Tuyau de fin d’année: la réduction de capital et le régime de faveur pour entreprises familiales – une combinaison dangereuse (Tiberghien)

Auteur: Pieter Souffriau (Tiberghien)

Date de publication: 06/12/2017

Comme vous le savez, les règles concernant les conséquences fiscales d’une réduction de capital sont modifiées à partir du 1er janvier 2018. A partir du 1er janvier 2018, les réductions de capital ne seront plus exemptées mais seront imputées proportionnellement sur les réserves et donc en partie taxées comme dividendes. En pratique, nous constatons que de nombreux actionnaires envisagent actuellement de réduire le capital de leurs sociétés avant l’introduction de la nouvelle règlementation. Vu l’urgence qui existe à l’heure actuelle pour procéder à la réduction de capital dans les temps (avant le 1er janvier 2018), on ne tient malheureusement souvent pas compte des risques fiscaux liés aux réductions de capital. A ce sujet, nous constatons que les autorités fiscales ont annoncé qu’elles examineraient avec beaucoup d’attention ces réductions de capital.
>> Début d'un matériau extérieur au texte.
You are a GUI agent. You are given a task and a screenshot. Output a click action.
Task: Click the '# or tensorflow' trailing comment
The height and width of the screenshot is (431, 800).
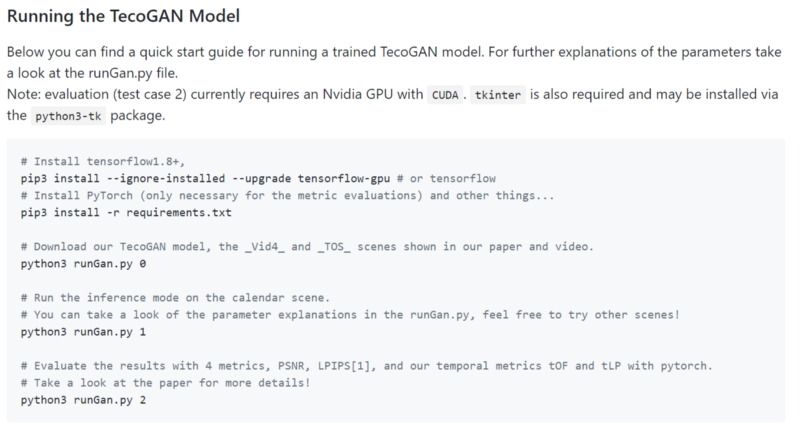(x=446, y=179)
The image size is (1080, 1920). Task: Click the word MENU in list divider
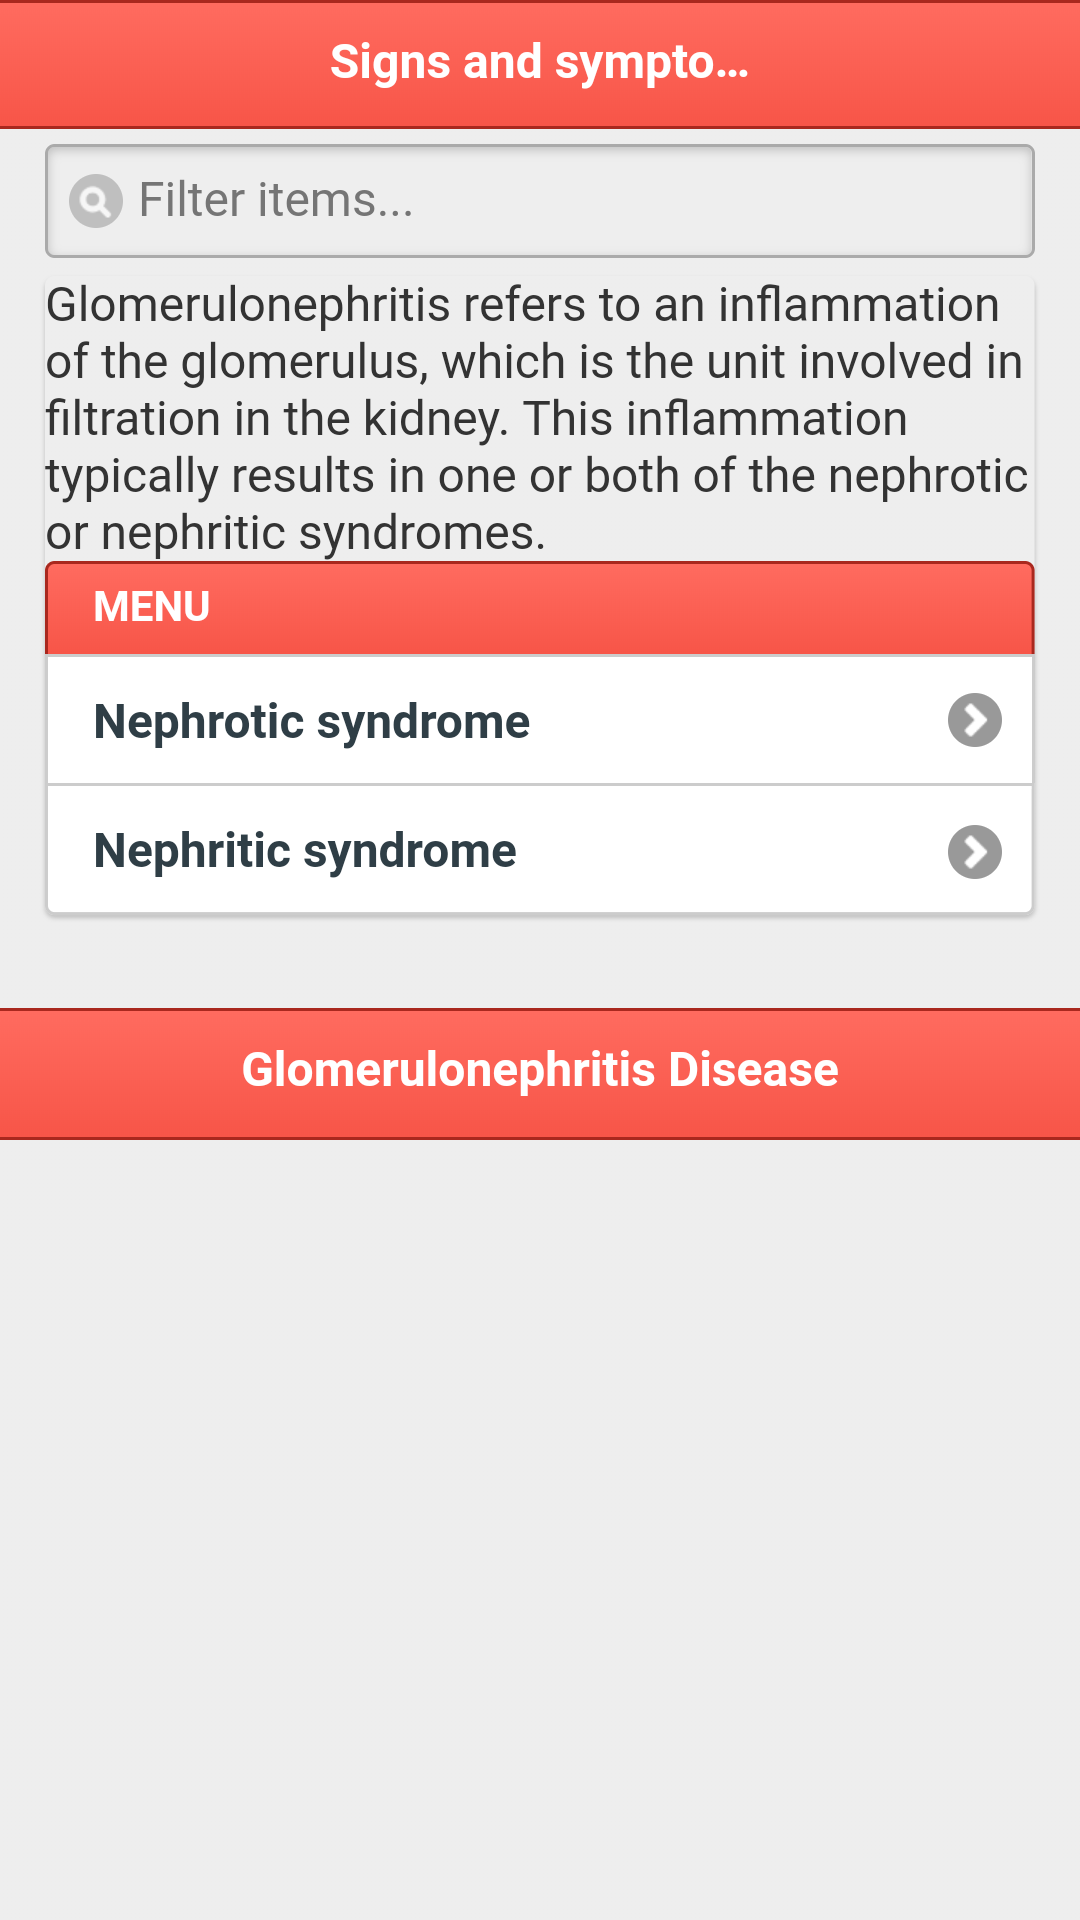click(x=152, y=607)
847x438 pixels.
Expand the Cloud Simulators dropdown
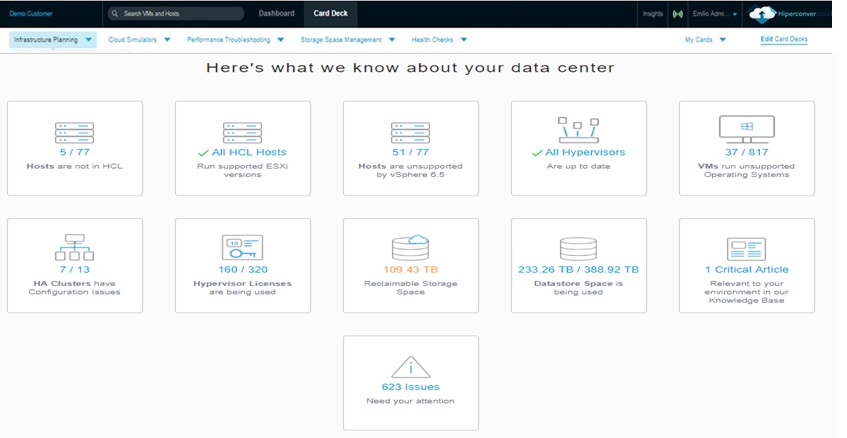(139, 40)
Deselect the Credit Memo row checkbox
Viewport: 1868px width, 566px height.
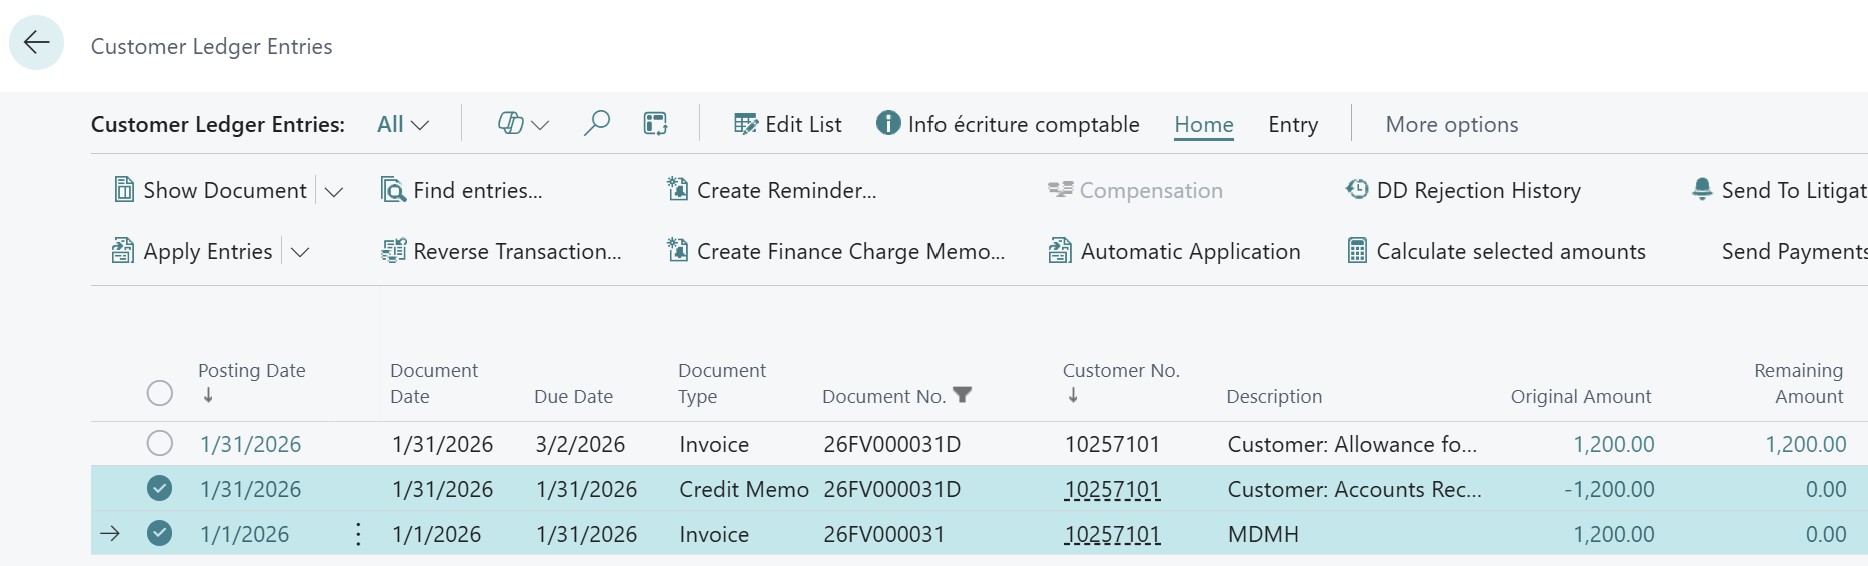pyautogui.click(x=159, y=488)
Actuellement, on consacre peut-être trop peu d’attention à la règlementation sur le régime de faveur pour la donation / l’héritage d’entreprises familiales. Le régime de faveur prévoit une exonération des droits de donation et une diminution du tarif des droits de succession (à savoir 3% en ligne directe et entre époux). Afin de conserver ce régime après une donation/un décès, aucune réduction de capital ne peut avoir lieu dans les 3 ans après le transfert de l’entreprise familiale. Si le capital est réduit durant cette période, il en résulte une perte proportionnelle de l’exonération/du tarif réduit. Même une scission partielle, peut donner lieu à une réduction de capital selon l’administration fiscale flamande (voir à ce sujet notre Newsletter précédente).

Concrètement, cela signifie qu’une réduction de capital à concurrence de la moitié, aboutira à la perte du régime de faveur pour la moitié de la valeur des actions. Lors du calcul du prorata, il n’est pas tenu compte des autres composants du patrimoine propre (comme les réserves). Il est inutile de dire que les réductions de capital irréfléchies pourront mener à des situations désagréables lors du contrôle du dossier trois ans après le transfert.

Il est donc toujours conseillé de tenir compte des modalités et du moment de l’acquisition des actions avant de procéder à la restructuration (en ce compris la réduction de capital) d’une société familiale.